Twelve state DOT directors call for new era of cooperation as ITS America 2016, San Jose, begins

Thinking Highways
By Thinking Highways June 14, 2016 11:26

Twelve state DOT directors call for new era of cooperation as ITS America 2016, San Jose, begins


The start of ITS America 2016, San Jose, was marked yesterday (June 12, 2016) with a high-level Policy Roundtable meeting, where 12 DOT chiefs agreed that in order to keep up with the astonishing rate of change within the transportation industry, greater cooperation between their organizations and the wider transportation community will be required.

Other subjects touched on during a fascinating 90-minute discussion, which was also attended by Ken Leonard from the USDOT’s ITS Joint Program Office, included the need for greater risk taking, smart cities, funding and safety, among many others.

 

 

 

 

 

 

 

 

“The world is fundamentally shifting,” said Kirk Steudle, director of Michigan DOT. “It’s much bigger than this technology that today is on this pole and tomorrow is going to be wireless and in three days’ time it’ll be something completely different. It’s about understanding that our whole world is being turned upside down. We’ve got to think differently and we’ve got to think faster. What worked five or 10 years ago won’t work now. You’re going to have to be a little bit daring. If you’re really risk averse, then I suggest you don’t sit at this table!”

 

 

 

 

 

 

 

 

 

 

Bringing to the discussion disruptive transportation technologies, Roger Millar, Washington State DOT, said, “One of my favourite Henry Ford stories is that he said, “If I’d provided what customers wanted it would have been a faster horse.” Now is a really exciting and disruptive time. I think a great many of us are working really hard on a faster horse. We’re trying to adapt this wonderful new technology and innovation to perpetuate a way of doing business that is dated.” He went on to point out that his department makes huge investments in car ferries and park-and-ride schemes, but that these could quickly become obsolete in an era of ridesharing schemes, such as Uber, and autonomous vehicles, which reduce car ownership and increase foot traffic.

 

 

 

 

 

 

 

 

 

 

Leslie Richards of Pennsylvania DOT agreed; “The data we are seeing in Pennsylvania, and I would imagine others are seeing the same, is that the rise of ridesharing is helping with that last mile and so we are seeing ridership on transit increasing. We are also seeing an increase in people taking other modes such as bicycles. They know now that if they bike to work and a huge storm they weren’t predicting comes in, they can now get out of work without having to ride their bike. So we are seeing these big increases in transit use that we weren’t expecting in the beginning.”

 

 

 

 

 

 

 

 

 

Bill Kingsland of New Jersey DOT echoed calls for more joined-up thinking, “We need to become much more multimodal,” he said. “The Department of Transportation needs to be working with New Jersey Transit more, and across state lines. We need to solve our problems together. We are a relatively small state and the public doesn’t understand that they go from one jurisdiction to another. Truthfully, the public doesn’t care. They just want to get where they want to go. They want us to be working together. It’s not a strong suit of ours right now. We don’t talk to each other and plan together. Through these ITS projects we’re starting to do that.”

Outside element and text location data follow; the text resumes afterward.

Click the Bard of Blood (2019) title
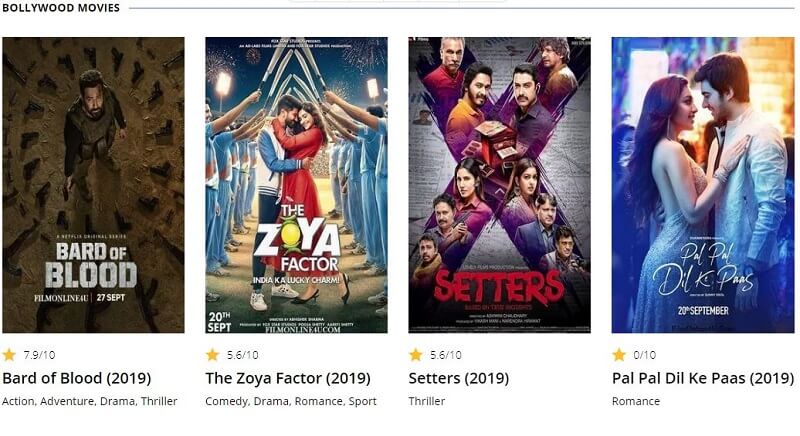 point(76,378)
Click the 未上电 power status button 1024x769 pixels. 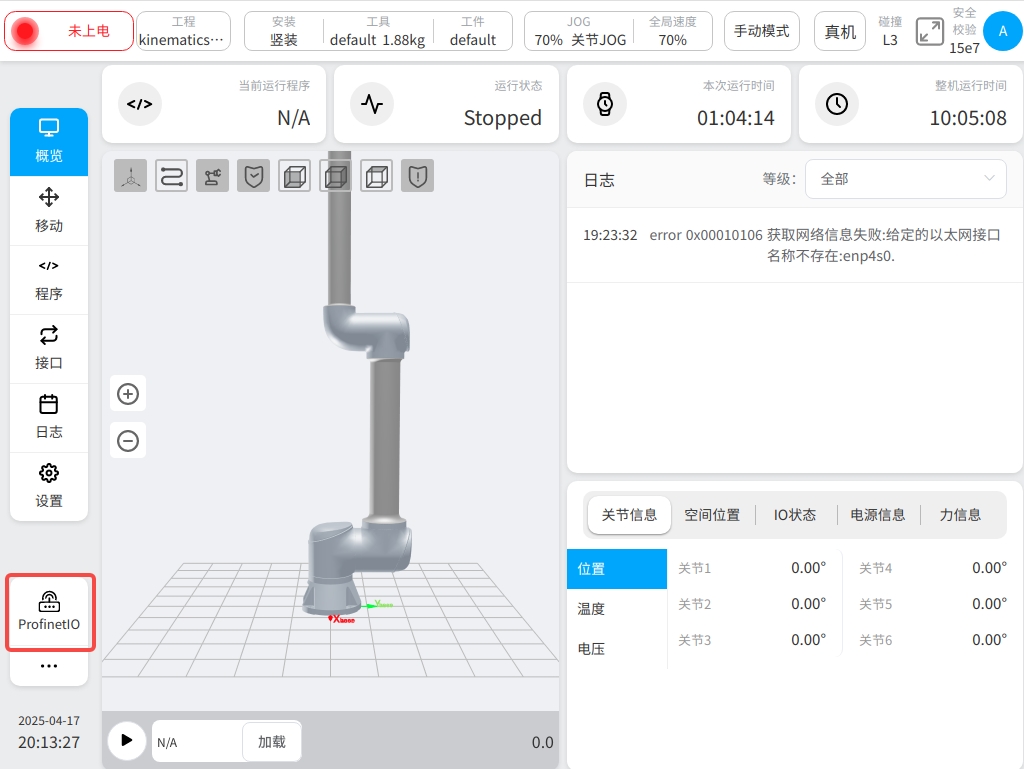pos(69,31)
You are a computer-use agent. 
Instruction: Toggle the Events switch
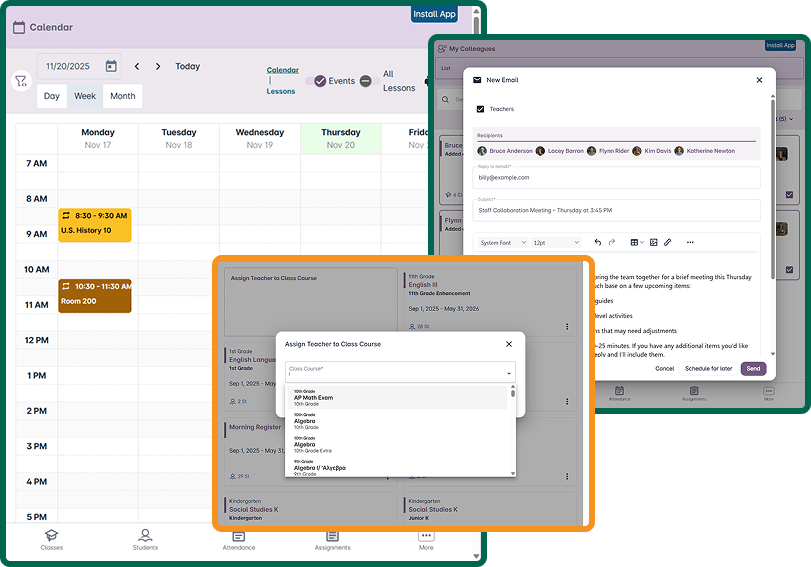tap(320, 81)
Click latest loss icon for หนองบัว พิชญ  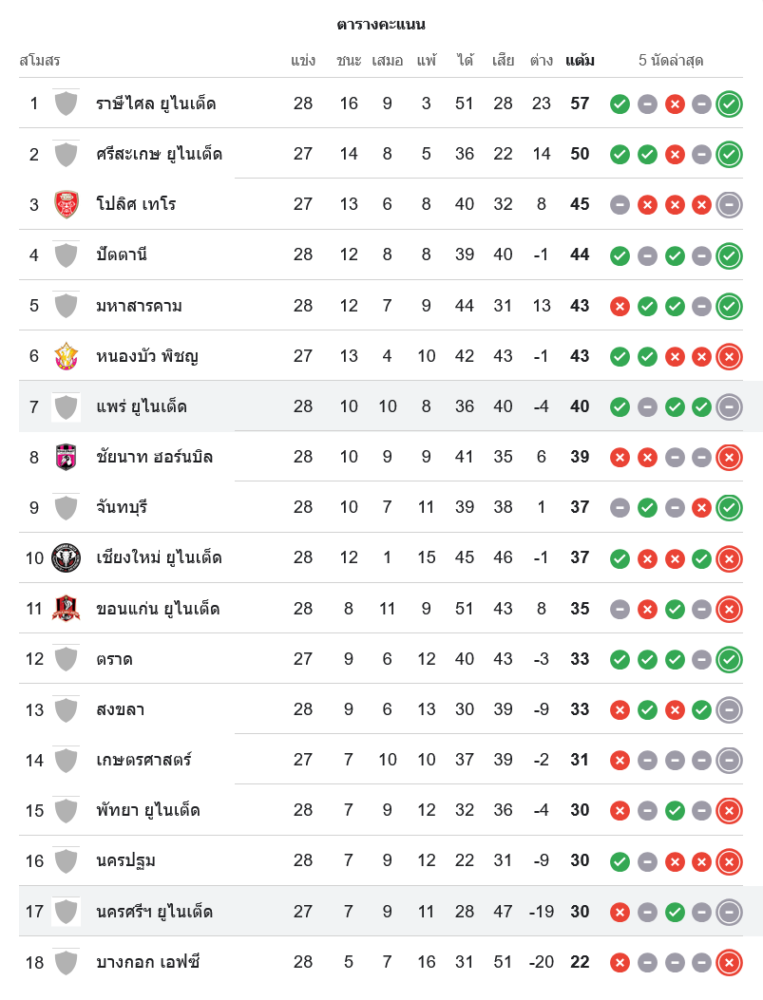pos(729,355)
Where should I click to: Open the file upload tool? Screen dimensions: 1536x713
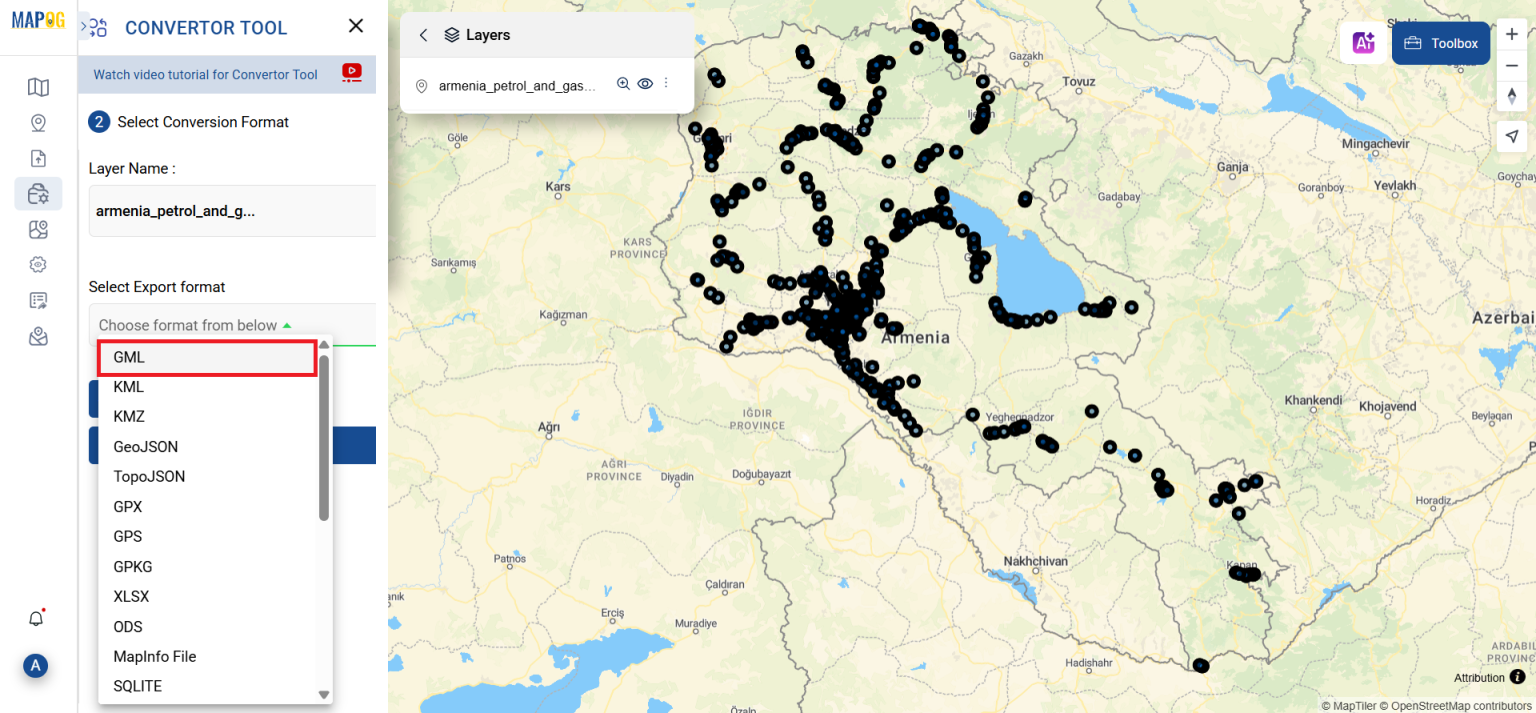point(38,158)
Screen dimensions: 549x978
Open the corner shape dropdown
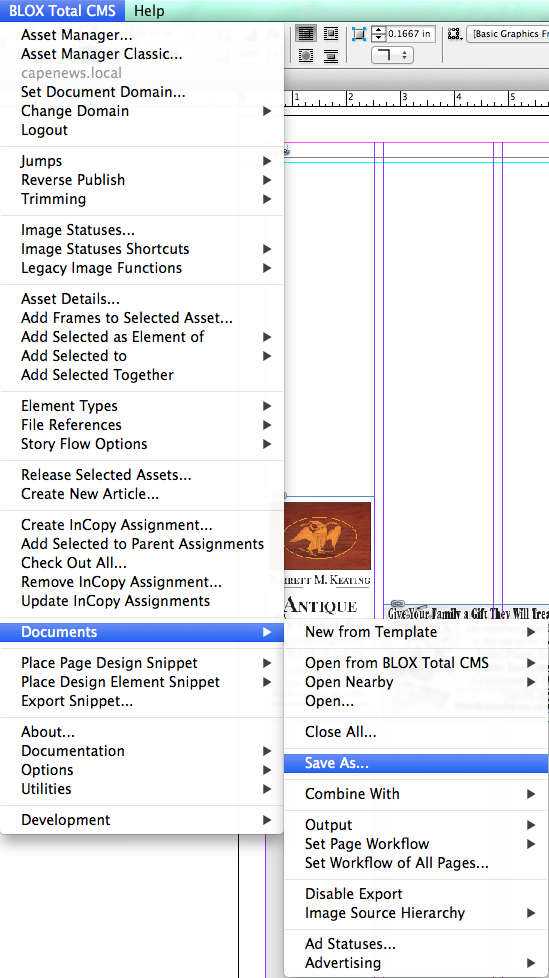pos(392,55)
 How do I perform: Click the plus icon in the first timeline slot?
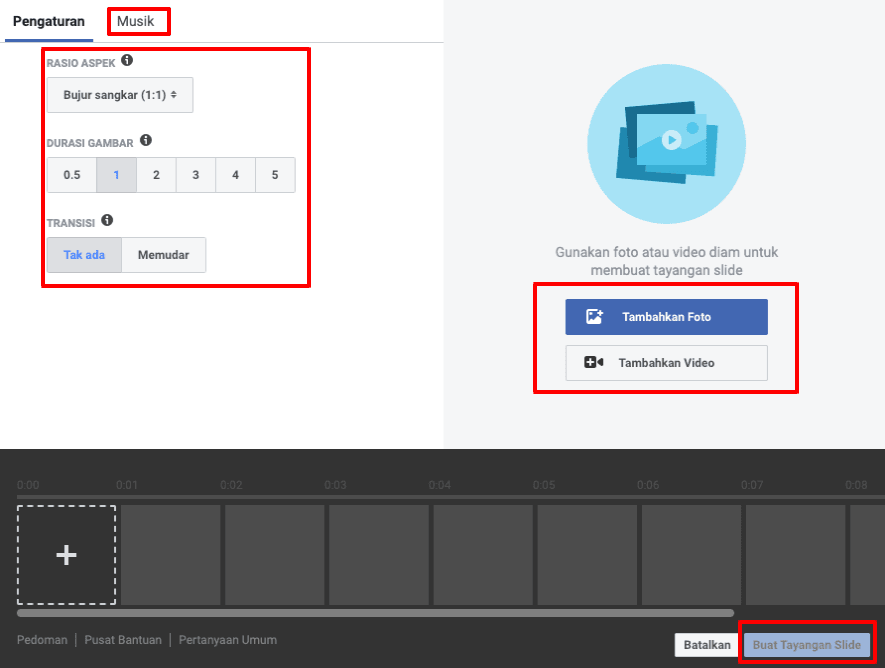(66, 555)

The discussion was moderated by representatives from sponsor HNTB, Bud Wright from AASHTO and Regina Hopper from ITS America.

Summing up, Bud Wright said, “There’s a lot that’s going on that is very positive. Collaboration with local government and OEMs – and all of us working together and talking about how we move forward. There are some different visions, but I think everyone up here agrees that highway transportation is not going to be the ultimate solution to every problem. It’s going to be about providing mobility services and mobility support to the citizens of this country. Highways will always be a major part of that, but other elements will take on increasing importance as we move forward. These are visionary people who understand the serious responsibility they have and they have had remarkable success in addressing it. Thanks for being here.”

“Thank you for kicking off all the things you are going to be hearing about over the next few days,” concluded Regina Hopper. “It is a debate – a discussion – about how ITS technologies are both defined and how they fall within the transportation field. It was a great kick-off. Thank you all of the panellists. We are honored to have each of you here. I hope everyone has a great ITS America 2016, San Jose.”